Not just your average, everyday, ho-hum fairy tale

Directed by:

Rob Reiner

Rating: 9/10

Running Time: 94 minutes

UK Certificate: pg


As a general rule, when you're lying in bed dying from the flu the last thing you want is Gramps waltzing into your bedroom and attempting to cheer you up with some schmaltzy lovey-dovey fairy-tale. Thankfully for the sniffle-stricken kid in this case (TV's Fred Savage), the oldie involved is Peter Falk (that's "Columbo" to you and I), and this is no ordinary fairy-tale.

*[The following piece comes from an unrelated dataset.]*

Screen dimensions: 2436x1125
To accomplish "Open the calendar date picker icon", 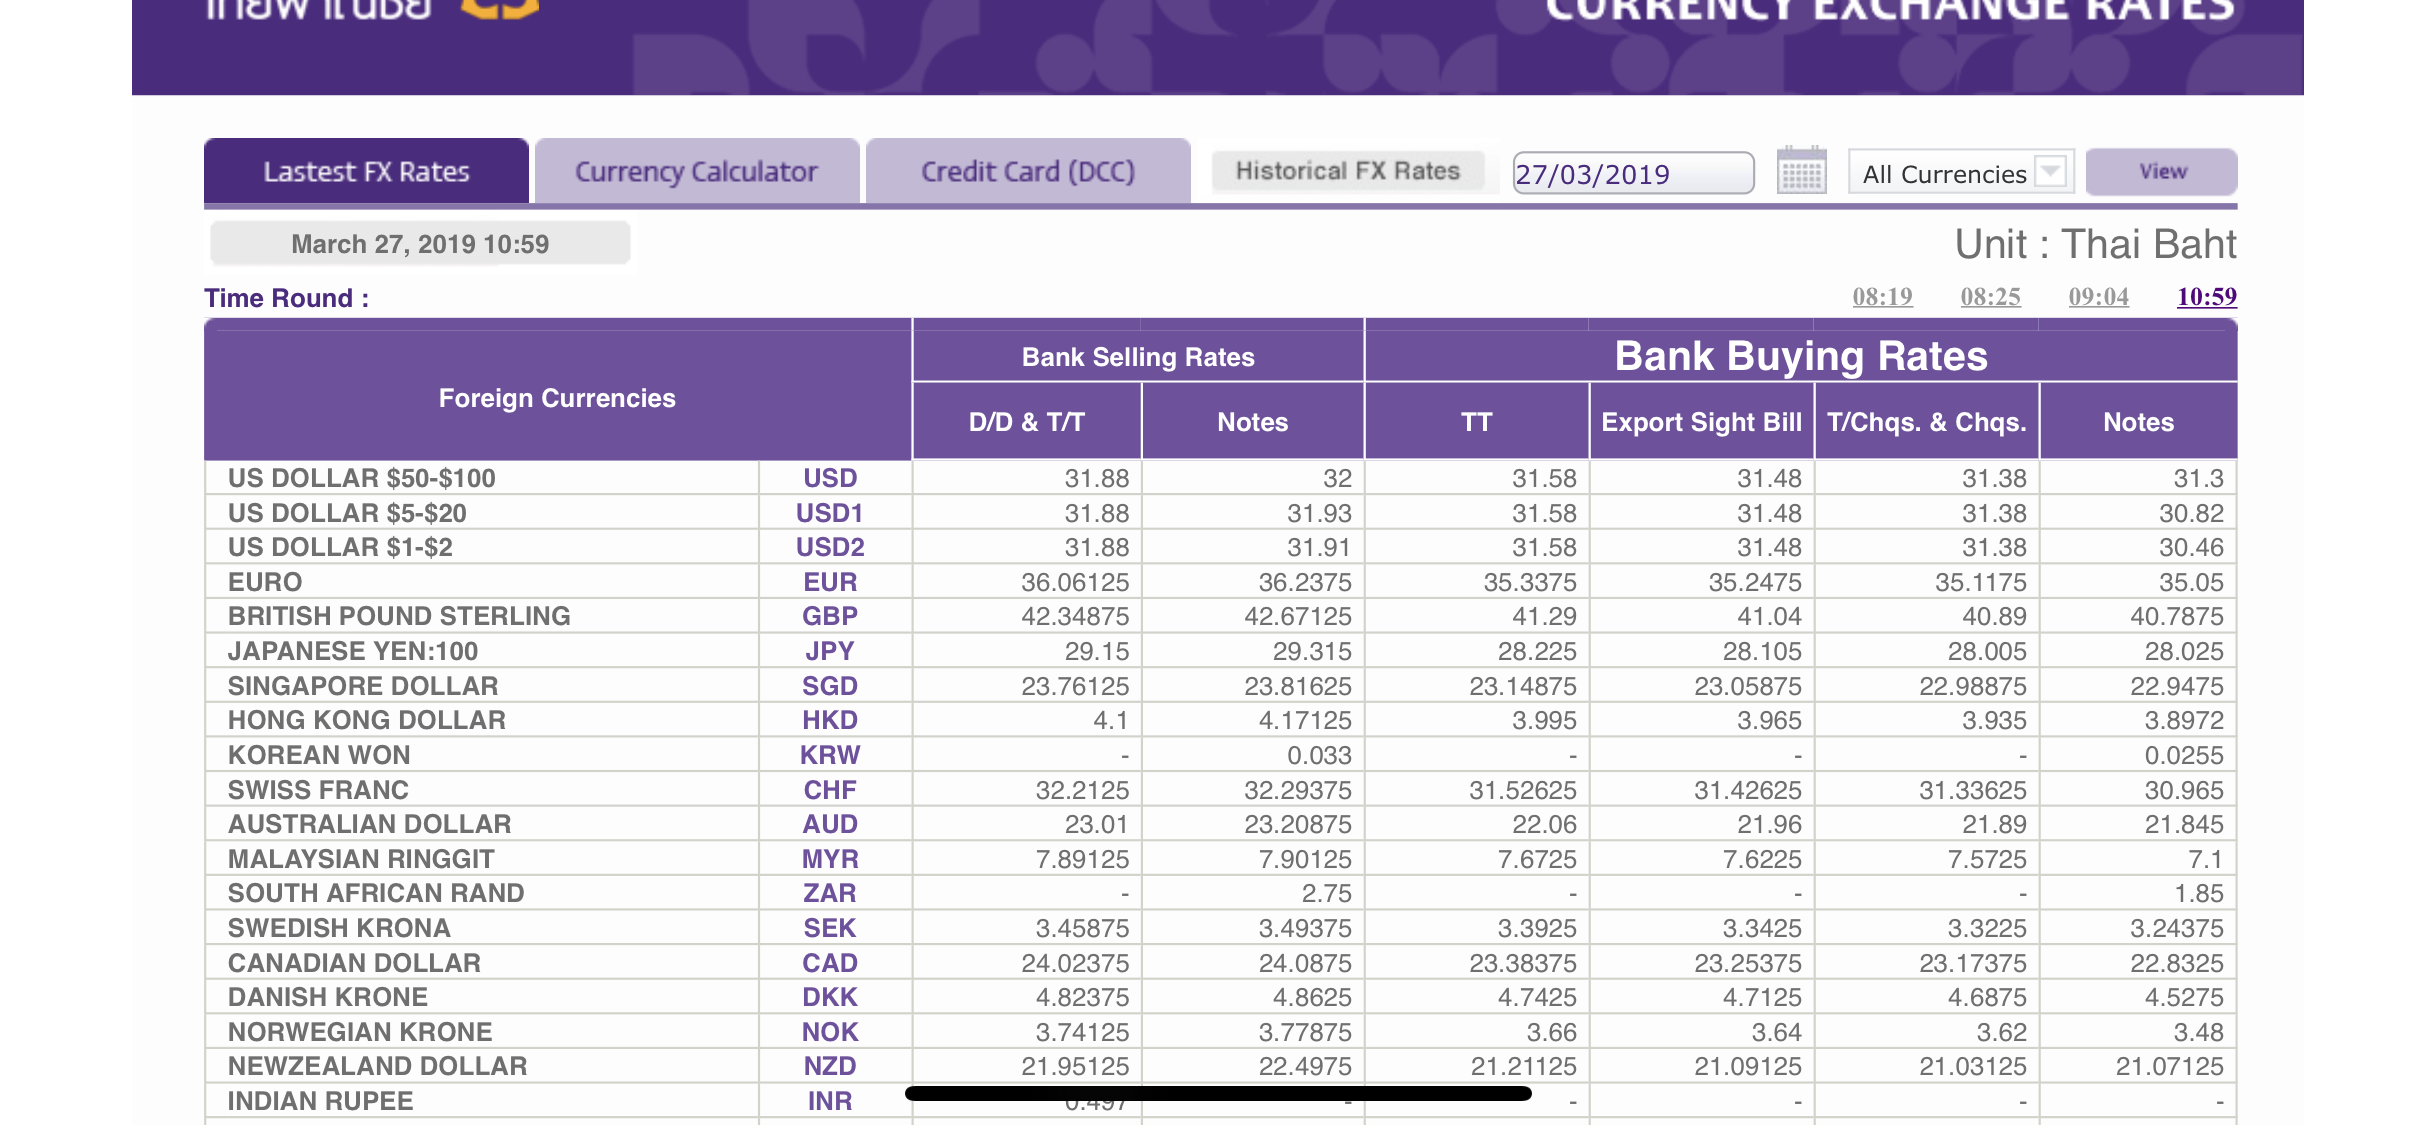I will [x=1801, y=172].
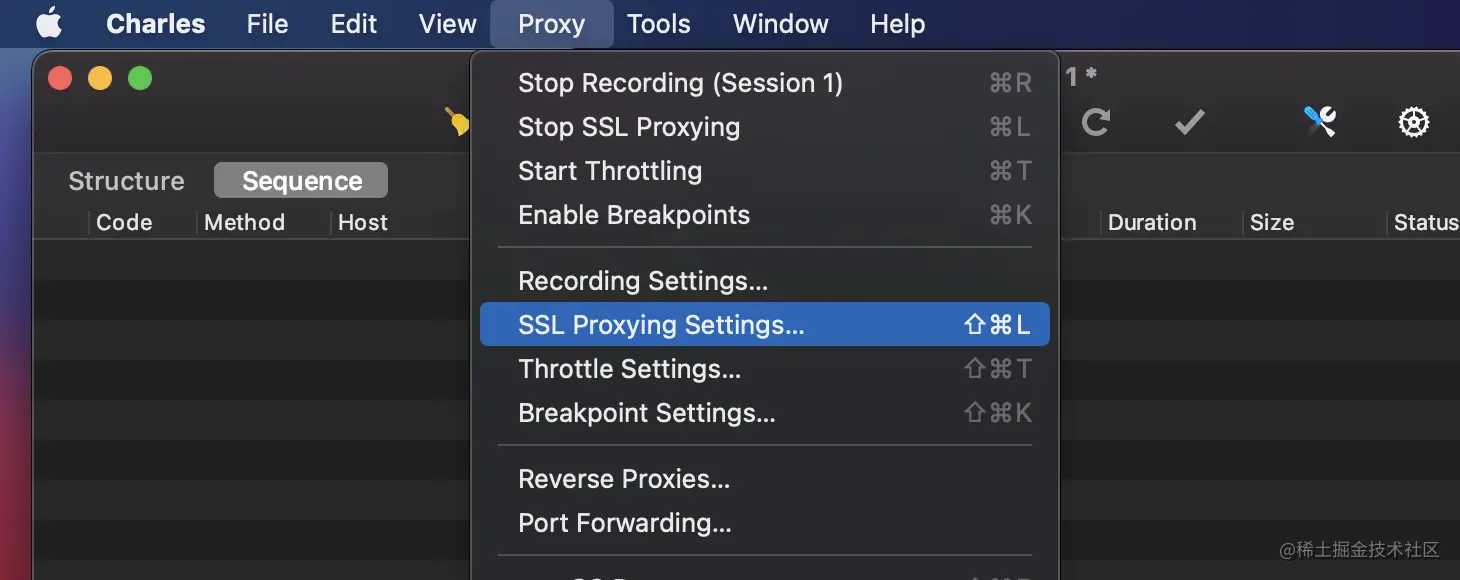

In the rollicking romantic swash-buckler that unfolds, farm boy-turned-pirate Westley (Cary Elwes) has to fight his way past giants, rodents of unusual size, the Cliffs of Insanity and the Pit of Despair in order to be re-united with love-of-his life Buttercup (Robin Wright). Unfortunately, thanks to a law allowing the stuck-up Prince Humperdink (Chris Sarandon) to marry whichever local piece of totty he chooses, Buttercup is betrothed to the smarmy swine against her will – though you'd think the sudden dramatic increase in wealth might soften the blow.

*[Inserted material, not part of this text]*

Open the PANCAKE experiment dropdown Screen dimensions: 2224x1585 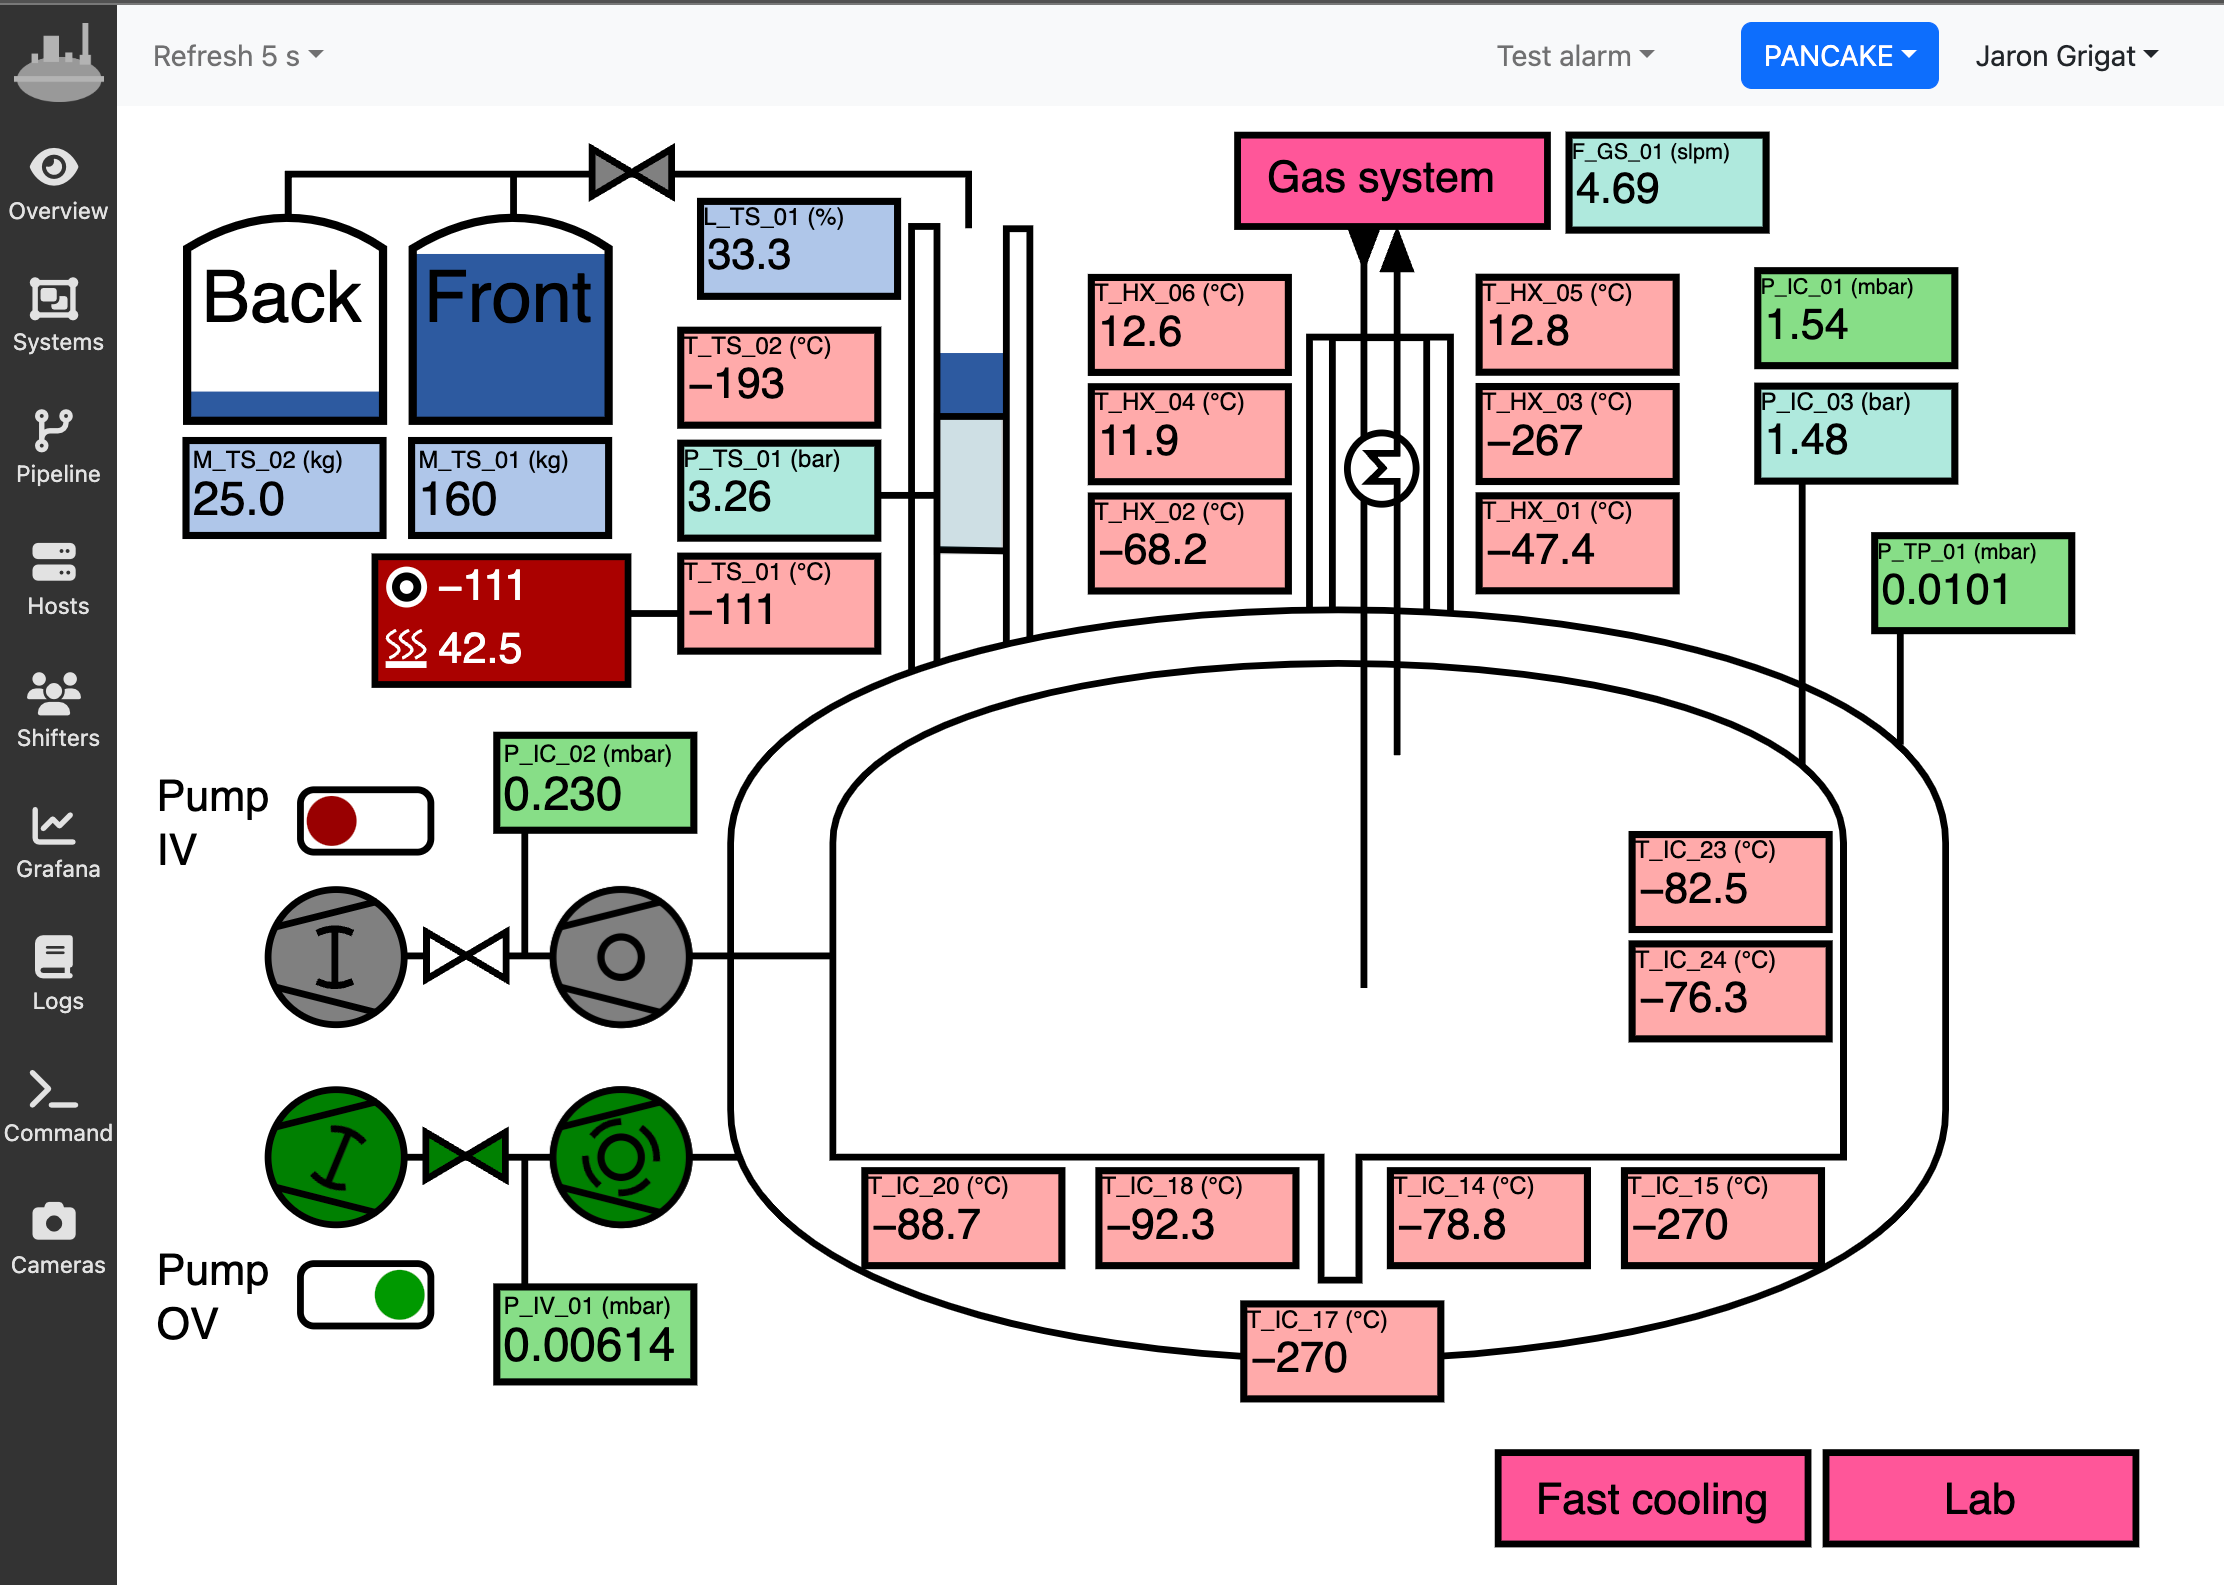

This brilliantly scripted and incredibly witty ride is scattered with memorable cameos from the likes of Mel Smith as an albino torture chamber attendant, Peter Cook as a clergyman with a speech impediment, and a barely recognisable Billy Crystal playing a Jewish faith-healer. Andre the Giant lends a hand and has some cracking lines ("It's not my fault I'm the biggest and strongest – I don't even exercise"), but it's Mandy Patinkin who steals his scenes as the Spanish swordsman hell-bent on avenging the death of his murdered father.

It all comes together superbly to form something that's not quite a complete pee-take of the fairytale genre, but isn't that far away from it either. The characters are marvellously observed and the specially-written Mark Knopfler soundtrack ideal. The ridiculously unrealistic set (look out for the ground shifting during the first swordfight) only serves to add to the appeal and charm of the whole thing.

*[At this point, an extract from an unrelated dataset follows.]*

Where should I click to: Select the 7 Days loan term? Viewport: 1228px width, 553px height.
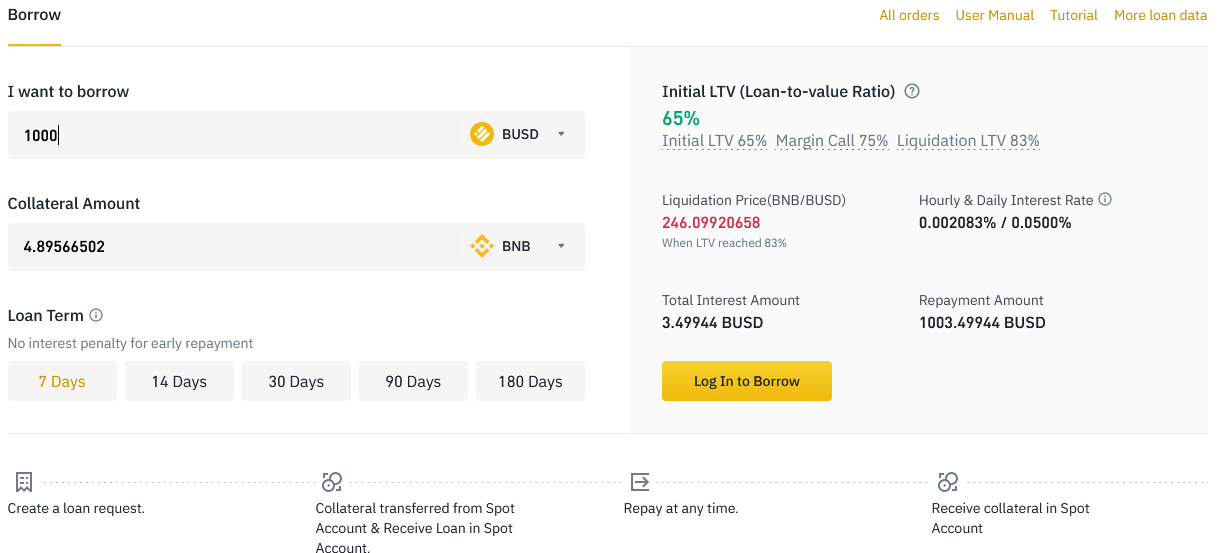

It's no wonder that bed-ridden kid ends up so impressed with his Grandpa's choice of story.

It's Got: A razor-sharp script and some great tongue-in-cheek acting.

It Needs: Andre the Giant to speak a little clearer – those lines are well worth catching.

DVD Extras Not much here except a trailer and some filmographies. DVD Extras Rating: 2/10


The NeverEnding Story, Willow


Sheer entertainment of the highest calibre – a great way to fill an hour and a half.